Learning on How to Cook Tender Juicy Steak will save you the headache for a special day or when time for dinner comes. So how are you going to prepare dinner steaks as tender as your favourite restaurant?
Step one to cooking steak is to decide on the best grade of steak. The fine quality beef are graded USDA Prime and is very expensive. USDA Prime grade meats are serve at the restaurant business and specialty markets. Prime grade usually are not available at your native grocery chain. The following grade of beef is USDA Choice. USDA Choice is tender, flavorful and only slightly lower in quality than USDA Prime.

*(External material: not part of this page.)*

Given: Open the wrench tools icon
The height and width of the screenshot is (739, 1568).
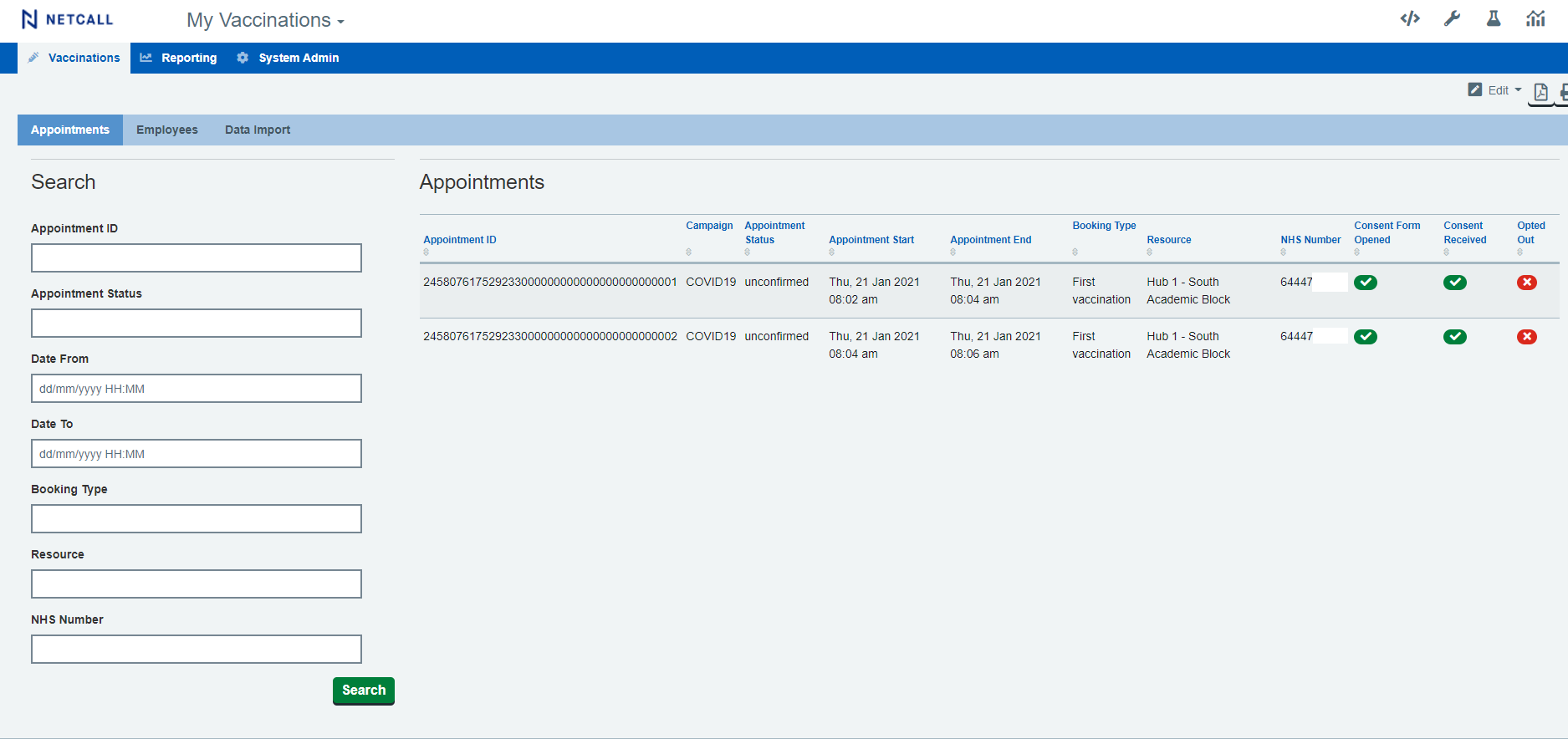Looking at the screenshot, I should coord(1452,18).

Choice is nicely marbled with fats that is tender and juicy when correctly prepared. USDA Choice makes up about 70% of all graded beef and is available in your grocery store. USDA Good graded beef is a suitable grade of beef that has only minimal marbling of fats. It’s leaner, however will not be as tender as USDA Prime or Choice.

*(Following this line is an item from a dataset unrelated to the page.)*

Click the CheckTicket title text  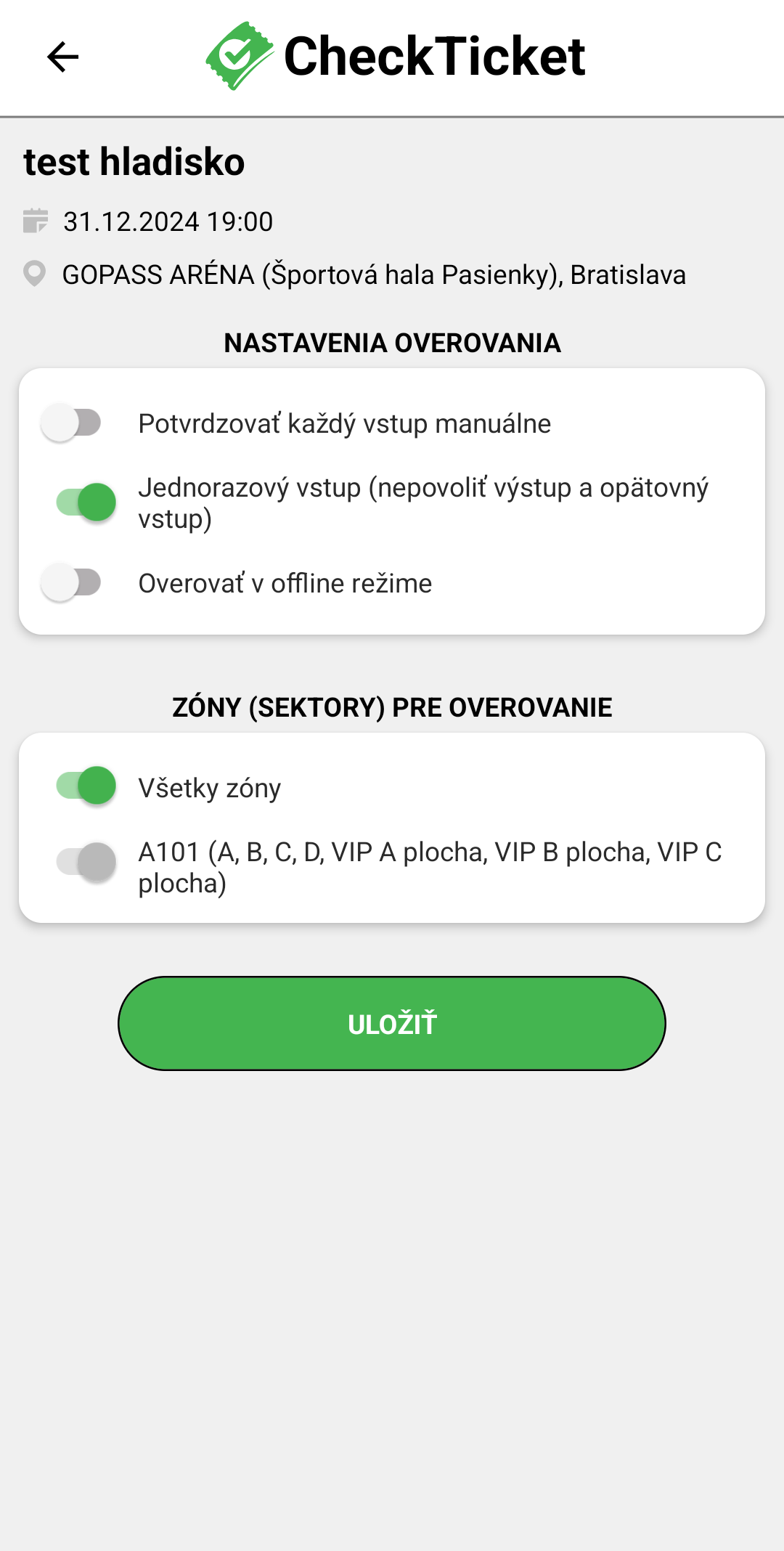(x=434, y=56)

Next, take a look at the colour and texture of the meat. A very good steak needs to be firm to the touch, vibrant in color and moist. The meat should be properly marbled with thin streaks of white fats all through and a skinny crust of steak on the surface. In our fats conscious society, we are likely to look for lean cuts of meat, however the skinny streaks of white fats marbled all through the meat are the important thing to a tender juicy steak.
Essentially the most tender and juicy steaks come from the rib, the short loin and sirloin. These steaks include the rib steaks, sirloin steaks, t-bone steaks, porterhouse steaks, delmonico steaks, and the filet mignons. Steaks containing bone will weigh more than these with out, however the bone adds taste to the steak.
Ageing is a desirable process that intensifies the flavors and makes the meat extra tender. Aged steaks is expensive and often only found in high-end supermarkets and specialty markets.. An aged steak is recognizable by its darker shade.
You can further enhance the juiciness and tenderness of the steak by marinating it. Attempt a marinade made from ½ cup each good wine and olive oil combined 2 Tablespoons of herb vinegar or lemon juice. Add any seasonings that you just like corresponding to garlic, freshly floor pepper, onion, or herbs. Place the steak in a zip-lock bag, pour in sufficient marinade to simply cover it, and refrigerate overnight.
Marinating a steak will add tenderness and flavor. We normally like to store steak in the freezer before an event comes. Pouring the marinade before freezing will allow the taste to stick to the meat. Meat tenderizers are widely accessible in the grocery store. Tenderizers can sometimes over tenderize your steak and changing the texture of the meat. Be careful if you choose to go this route.
When starting to cook, slash via the skin fats layer on the steak in a couple of places to stop curling, however don’t cut into the meat. The more tender steak cuts can be broiled, grilled, or pan fried. Pan-fried or slow braised for less tender meat cuts. You should never cook the steak in liquid.
When pan broiling, use a really heavy skillet similar to an iron skillet or griddle and heat the pan before including the meat. The heavy metal will maintain the heat for proper heat distribution and never cool down when you put the steak. A scorching pan will trap the moisture from the inside and rapidly sear the outside part of the meat.
Flip the steak once when cooking. Cook the meat till browned on one side and half done, then flip and finish the opposite side. Turning too often will stew the meat rather than searing it and produce a much less juicy steak. When the steak is finished, take away from the pan and allow to rest for a couple of minutes before serving.
When resting your meat you can make a sauce with the pan drippings if desired. Use your favorite sauce, or fry mushrooms and onions within the pan. When almost done, add a tablespoon each of butter and flour and cook till evenly browned. Add a splash of wine and loosen any bits stuck to the bottom of the pan. Allow to cook till thick, taste and adjust seasonings, and serve over the steak. Enjoy!